Search code examples
pythonnetworkxigrapheigenvector

Fast calculation of eigenvector centrality takes too long in networkx


I am using networkx to calculate eigenvector centrality. The problem is that it takes way too long (already running for about 6 hours). Is there a faster way to get the results?

There are around 200,000 nodes in the graph and 60,000,000 edges.


Solution

  • By looking at the source code, networkx.algorithms.centrality.eigenvector uses the power method to find the leading eigenvector.

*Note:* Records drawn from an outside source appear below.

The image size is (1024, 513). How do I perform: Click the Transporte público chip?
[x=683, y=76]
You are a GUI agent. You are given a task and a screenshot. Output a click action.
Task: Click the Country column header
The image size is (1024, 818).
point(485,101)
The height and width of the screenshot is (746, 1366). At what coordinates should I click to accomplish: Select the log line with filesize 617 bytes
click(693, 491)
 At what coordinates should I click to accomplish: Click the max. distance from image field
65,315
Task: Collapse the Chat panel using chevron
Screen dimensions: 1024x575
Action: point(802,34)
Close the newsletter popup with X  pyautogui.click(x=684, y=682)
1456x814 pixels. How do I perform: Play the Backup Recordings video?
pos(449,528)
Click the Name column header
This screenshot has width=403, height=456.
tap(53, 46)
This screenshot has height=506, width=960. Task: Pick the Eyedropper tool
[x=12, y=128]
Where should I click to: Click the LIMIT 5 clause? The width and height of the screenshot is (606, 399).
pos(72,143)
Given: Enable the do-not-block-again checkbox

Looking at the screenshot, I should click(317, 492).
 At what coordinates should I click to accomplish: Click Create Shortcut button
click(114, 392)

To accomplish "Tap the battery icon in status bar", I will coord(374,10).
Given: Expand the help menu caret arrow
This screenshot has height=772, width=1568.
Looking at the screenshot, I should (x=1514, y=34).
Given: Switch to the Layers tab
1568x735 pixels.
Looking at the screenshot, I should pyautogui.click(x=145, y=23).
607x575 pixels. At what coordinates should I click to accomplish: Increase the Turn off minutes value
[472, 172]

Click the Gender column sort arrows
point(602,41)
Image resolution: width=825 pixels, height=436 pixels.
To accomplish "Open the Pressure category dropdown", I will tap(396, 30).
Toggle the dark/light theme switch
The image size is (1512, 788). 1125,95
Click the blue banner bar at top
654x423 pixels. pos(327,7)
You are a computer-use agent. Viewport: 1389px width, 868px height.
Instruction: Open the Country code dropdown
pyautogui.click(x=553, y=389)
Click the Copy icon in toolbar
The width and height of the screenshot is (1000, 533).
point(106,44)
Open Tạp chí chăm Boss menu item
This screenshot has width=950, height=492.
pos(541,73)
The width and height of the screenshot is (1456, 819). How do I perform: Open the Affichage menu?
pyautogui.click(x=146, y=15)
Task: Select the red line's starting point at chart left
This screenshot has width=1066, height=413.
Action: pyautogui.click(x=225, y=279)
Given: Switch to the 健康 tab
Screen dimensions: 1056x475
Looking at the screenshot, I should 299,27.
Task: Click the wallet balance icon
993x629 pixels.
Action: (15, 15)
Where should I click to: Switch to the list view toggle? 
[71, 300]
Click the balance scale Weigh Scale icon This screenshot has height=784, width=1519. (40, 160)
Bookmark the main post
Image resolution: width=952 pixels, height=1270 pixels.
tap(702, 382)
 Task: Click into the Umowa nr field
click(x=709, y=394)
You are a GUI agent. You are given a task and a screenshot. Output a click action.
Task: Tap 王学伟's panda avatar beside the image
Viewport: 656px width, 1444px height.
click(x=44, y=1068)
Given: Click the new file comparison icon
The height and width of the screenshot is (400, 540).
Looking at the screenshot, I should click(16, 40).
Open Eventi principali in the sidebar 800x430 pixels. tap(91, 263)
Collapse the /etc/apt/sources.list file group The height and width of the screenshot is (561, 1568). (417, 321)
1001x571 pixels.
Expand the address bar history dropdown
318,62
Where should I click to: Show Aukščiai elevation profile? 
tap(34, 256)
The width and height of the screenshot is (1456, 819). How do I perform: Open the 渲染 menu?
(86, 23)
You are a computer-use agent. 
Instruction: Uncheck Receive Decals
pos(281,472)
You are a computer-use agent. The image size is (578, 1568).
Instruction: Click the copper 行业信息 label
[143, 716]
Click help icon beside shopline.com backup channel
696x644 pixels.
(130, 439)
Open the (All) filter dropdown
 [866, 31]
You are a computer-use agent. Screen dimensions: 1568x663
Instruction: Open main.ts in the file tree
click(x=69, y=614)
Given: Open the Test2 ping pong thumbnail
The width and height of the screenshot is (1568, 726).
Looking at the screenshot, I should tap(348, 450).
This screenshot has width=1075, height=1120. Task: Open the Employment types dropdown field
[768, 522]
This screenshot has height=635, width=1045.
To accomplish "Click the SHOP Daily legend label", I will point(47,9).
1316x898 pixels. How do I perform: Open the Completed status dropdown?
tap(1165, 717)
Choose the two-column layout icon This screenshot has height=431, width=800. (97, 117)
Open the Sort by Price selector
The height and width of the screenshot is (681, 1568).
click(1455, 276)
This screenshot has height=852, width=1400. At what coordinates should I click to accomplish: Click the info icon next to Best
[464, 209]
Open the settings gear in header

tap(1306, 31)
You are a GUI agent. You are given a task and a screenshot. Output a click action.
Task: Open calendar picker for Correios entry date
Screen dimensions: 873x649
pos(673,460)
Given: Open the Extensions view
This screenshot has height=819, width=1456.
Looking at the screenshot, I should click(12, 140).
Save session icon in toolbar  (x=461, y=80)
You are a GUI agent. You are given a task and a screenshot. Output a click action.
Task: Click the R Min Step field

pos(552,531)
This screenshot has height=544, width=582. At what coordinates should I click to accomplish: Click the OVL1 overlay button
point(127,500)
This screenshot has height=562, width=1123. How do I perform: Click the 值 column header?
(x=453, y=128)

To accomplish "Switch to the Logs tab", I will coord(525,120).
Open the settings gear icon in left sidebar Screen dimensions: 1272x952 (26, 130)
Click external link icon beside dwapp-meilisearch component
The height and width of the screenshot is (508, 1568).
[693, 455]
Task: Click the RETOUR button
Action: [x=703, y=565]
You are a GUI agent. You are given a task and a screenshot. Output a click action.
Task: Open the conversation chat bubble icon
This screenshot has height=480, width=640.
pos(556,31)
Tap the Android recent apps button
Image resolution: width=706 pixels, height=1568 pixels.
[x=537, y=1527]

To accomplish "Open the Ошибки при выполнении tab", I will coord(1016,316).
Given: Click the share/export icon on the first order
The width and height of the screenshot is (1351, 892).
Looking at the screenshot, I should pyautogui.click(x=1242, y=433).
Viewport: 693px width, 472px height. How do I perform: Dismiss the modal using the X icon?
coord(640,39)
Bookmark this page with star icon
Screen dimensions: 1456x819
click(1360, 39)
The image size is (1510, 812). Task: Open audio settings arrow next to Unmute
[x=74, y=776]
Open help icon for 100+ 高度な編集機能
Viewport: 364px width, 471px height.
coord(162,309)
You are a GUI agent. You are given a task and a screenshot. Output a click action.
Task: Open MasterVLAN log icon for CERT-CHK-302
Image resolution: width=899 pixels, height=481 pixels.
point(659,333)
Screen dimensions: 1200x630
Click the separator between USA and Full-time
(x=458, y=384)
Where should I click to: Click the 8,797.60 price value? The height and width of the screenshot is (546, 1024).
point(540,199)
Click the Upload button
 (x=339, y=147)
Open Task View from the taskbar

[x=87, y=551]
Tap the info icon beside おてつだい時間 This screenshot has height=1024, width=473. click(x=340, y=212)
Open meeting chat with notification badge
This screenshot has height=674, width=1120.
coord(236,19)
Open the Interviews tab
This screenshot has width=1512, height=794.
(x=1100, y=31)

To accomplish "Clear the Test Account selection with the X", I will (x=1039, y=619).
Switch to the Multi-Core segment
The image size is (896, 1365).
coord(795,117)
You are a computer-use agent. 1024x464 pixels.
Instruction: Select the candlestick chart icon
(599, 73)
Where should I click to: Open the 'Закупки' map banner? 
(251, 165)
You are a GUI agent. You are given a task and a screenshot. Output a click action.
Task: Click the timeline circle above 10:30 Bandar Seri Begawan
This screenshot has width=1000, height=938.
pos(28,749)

    If you stick to networkx use this as Joel noticed:

    eigenvector_centrality_numpy

    centrality = nx.eigenvector_centrality_numpy(G)
    

    Alternatively:

    You can use scipy.sparse.linalg.eigs that uses the ARPACK and request only 1 eigenvector to be returned.

    Toy example:

    import scipy.sparse as sparse
    
    X = np.array() # dimensions 200000 by 200000 as the adjacency
    # Note: k=1 and you request the Largest real.
    vals, vecs = sparse.linalg.eigs(X, k=1, which='LR')
    

    In any case, 2000000 by 200000 is big and depending on the sparsity and the nature of the matrix, the algorithm may take long. You will also need a lot of CPU and RAM.

    Additional tip for networkx.algorithms.centrality.eigenvector:

    If you stick with networkx try to relax the tolerance:

    eigenvector_centrality(G, max_iter=100, tol=1e-06, nstart=None, weight=None)

    Try setting tol=1e-04 or even tol=1e-03